Ron Cook: In true team fashion, Game 1 goals come from unexpected sources

Goal scorers proof of Penguins' depth

Ron Cook: In true team fashion, Game 1 goals come from unexpected sources

Kris Letang wasn't surprised Bryan Rust, Conor Sheary and Nick Bonino were the Penguins' goal-scorers Monday night in Game 1 of the Stanley Cup final against the San Jose Sharks. Neither was Mike Sullivan. I had Sidney Crosby, Evgeni Malkin and Phil Kessel going in. But what do I know?

"They've been a big part of this team for so long now that it doesn't surprise us," Sullivan said after the Penguins hung on to win, 3-2. "They've stepped up and made big plays for us, and not just scoring goals."

"They're first- and second-line players right now. They have big roles," Letang said moments after Bonino buried his pass for the winning goal with 2:33 left. "[Rust] has scored a lot of big goals for us. Sheary is playing on Sid's line. Bonino has been a big part of his line with [Carl Hagelin] and [Kessel]. That's not depth. Those guys are some of our top players."

Call it what you like.

It's just fascinating to me that two guys who started the season in Wilkes-Barre/​Scranton — Rust and Sheary — and a guy who got off to a slow start after coming to the Penguins in an offseason trade for Brandon Sutter — Bonino — were the offensive difference in a terrific game on hockey's grandest stage.

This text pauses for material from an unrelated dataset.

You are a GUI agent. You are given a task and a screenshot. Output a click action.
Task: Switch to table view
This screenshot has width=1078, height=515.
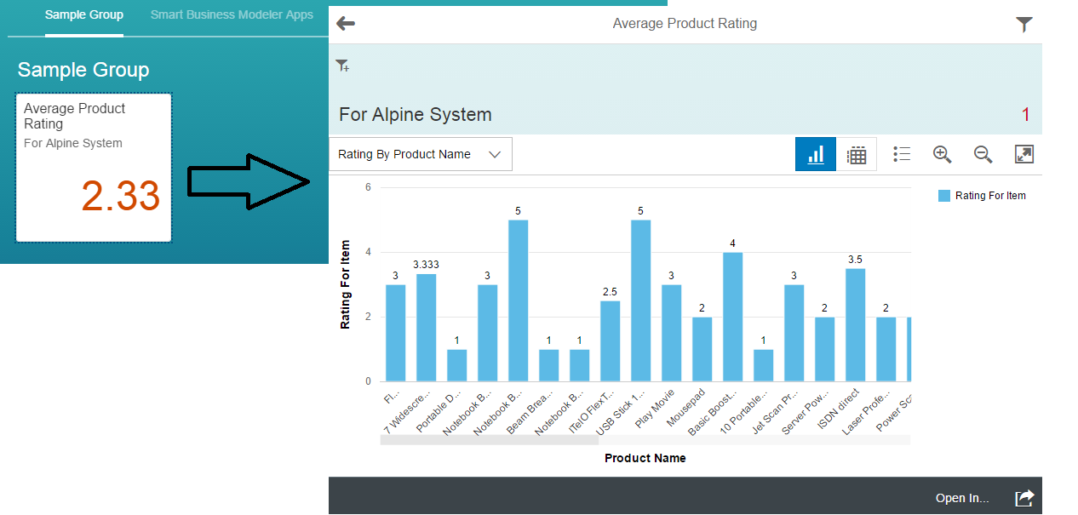[857, 154]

Rust's goal was the least surprising. He had scored twice in the 2-1 win in Game 7 against the Tampa Bay Lightning in the Eastern Conference final and scored the clinching goal on a breakaway late in a 5-2 win in Game 6 against the Lightning. Of course, he was in the right spot to jump on the rebound of a Justin Shultz shot and knock it by goaltender Martin Jones to give the Penguins a 1-0 lead at 12:46 of the first period. If there was anything troubling about this night, it's that Rust had to leave late in the game after taking a hit to the head from the Sharks' Patrick Marleau, who was given a two-minute penalty.

But I didn't see Sheary's goal coming 1:02 later that pushed the lead to 2-0. Sheary had appeared to be running out of gas in the Lightning series and was a healthy scratch for Game 5. He came back to play well in the final two games, but he wasn't among my first choices to score a big goal in the Cup final. Yet there he was, taking a perfect backhand pass from Crosby and, with Patric Hornqvist screening Jones in front, scoring on a perfectly placed wrist shot. Sheary gave the credit to Crosby, who played a marvelous game. Sullivan wasn't going to argue.

"You could see his hunger to win," Sullivan said of Crosby. "He inspiring. I thought he was a force all night."

After the Sharks finally decided they didn't want to get blown out and scored two second-period goals for a 2-2 tie, I would have bet the house that Crosby would score the winning goal. Instead, it was Bonino, who has been a big part of the "HBK" line throughout these playoffs, but mostly as a set-up man for Hagelin and Kessel. He had three goals and 12 assists coming in, although he did score the winning goal in clinching Game 6 against the Capitals after taking a perfect pass from Hagelin.

This time, the sweet pass came from Letang, who jumped in the play and came blowing into the Sharks' end. He quickly noticed that San Jose defenseman Brent Burns had lost his stick and realized, "I have a little extra time to make a play."

Let's have Bonino describe it in his typically low-key fashion.

"Tanger put it right on my stick. It wasn't my hardest shot by any means, but I found a way to put it over [Jones]."

Sullivan was much more effusive about Bonino.

"I think he's a terrific player in every aspect of the game. We use him in so many key situations, both offensively and defensively. He's brave. He blocks shots. He's got real good hands. He's a good faceoff guy. He's done so much for this team to help us get to the point. We think he's a terrific player."

So the Penguins will carry a 1-0 lead into Game 2 Wednesday night. The numbers say that's a good thing. Teams winning the first game in the final have gone on to win the series 59 times in the past 76 seasons. That's 78 percent for those of you who are mathematically challenged.

"We have become a team in the true sense of the word," Sullivan said.

For me, Rust, Sheary and Bonino are very much a part of the proof.